Currently, schools across the state are hosting safety demonstrations by MADD, the National Save a Life Tour (a high-impact alcohol awareness program) and law enforcement, in which mock crashes are utilized as a teaching tool for students to understand the ramifications of driving while under the influence of alcohol or drugs. These demonstrations are designed to make students think about the consequences of their actions, and understand that poor choices could cost them or someone else their life. These choices can have lifelong consequences for everyone involved.
Law enforcement officers across the state are aware of prom and graduation dates. They are often advised by concerned citizens of illegal parties, and schedule extra enforcement when the parties are occurring. There have been occasions where parents or friends host parties, thinking they will provide a safe environment for teens to party and drink alcohol. These are defined as "social hosting" under KSA 21-3610c, and are illegal. Violation of this law is a Class A misdemeanor, with a minimum fine of $1,000.
Students, we encourage you to make responsible choices. Attend your school-sponsored after-prom parties; resist peer pressure to consume alcohol or drugs. Think about your future. If you are convicted for DUI or drug violations, they are a part of your permanent record and could automatically disqualify you from many professions. Worse yet, you may be involved in a life-altering or life-ending tragedy that will forever impact your memories of this very special time.

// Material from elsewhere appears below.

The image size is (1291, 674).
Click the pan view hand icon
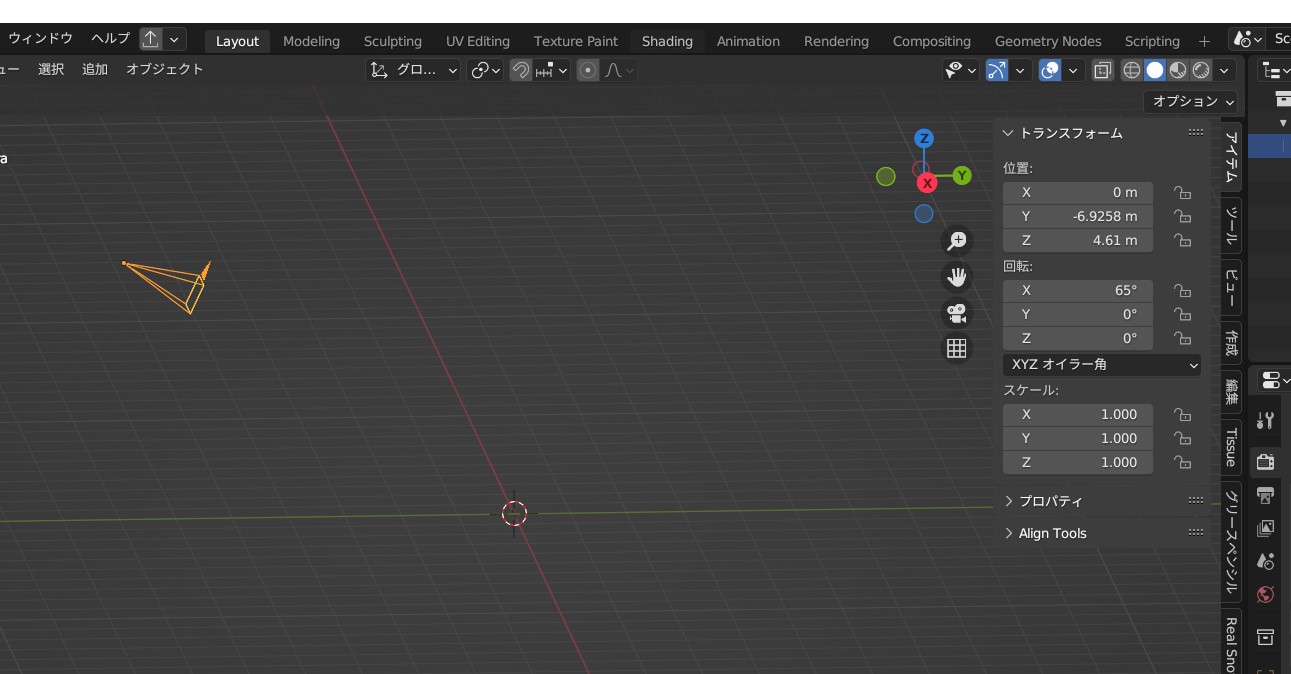(957, 277)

Parents, monitor your child's activities. Ask the school to implement a notification policy if students leave prom or the after-prom party early. Check on your child occasionally. If they say they are going somewhere, check to see if they are actually there (they may not like it now, but they will thank you later in life, and remember that lesson when they become parents). Don't become an enabler by hosting drinking parties. Not only are they illegal, but you are liable if someone gets injured or suffers alcohol poisoning.
The Kansas Highway Patrol encourages everyone to celebrate in a safe and legal manner. Please buckle your safety belts, and avoid distractions in your vehicle that prevent you from giving your full attention to driving. Never drink and drive. This season is a time of life-changing moments. Make good memories, not bad ones that will affect you and your families for the rest of your lives.
COL. TERRY MAPLE,
Maple is superintendent of the Kansas Highway Patrol.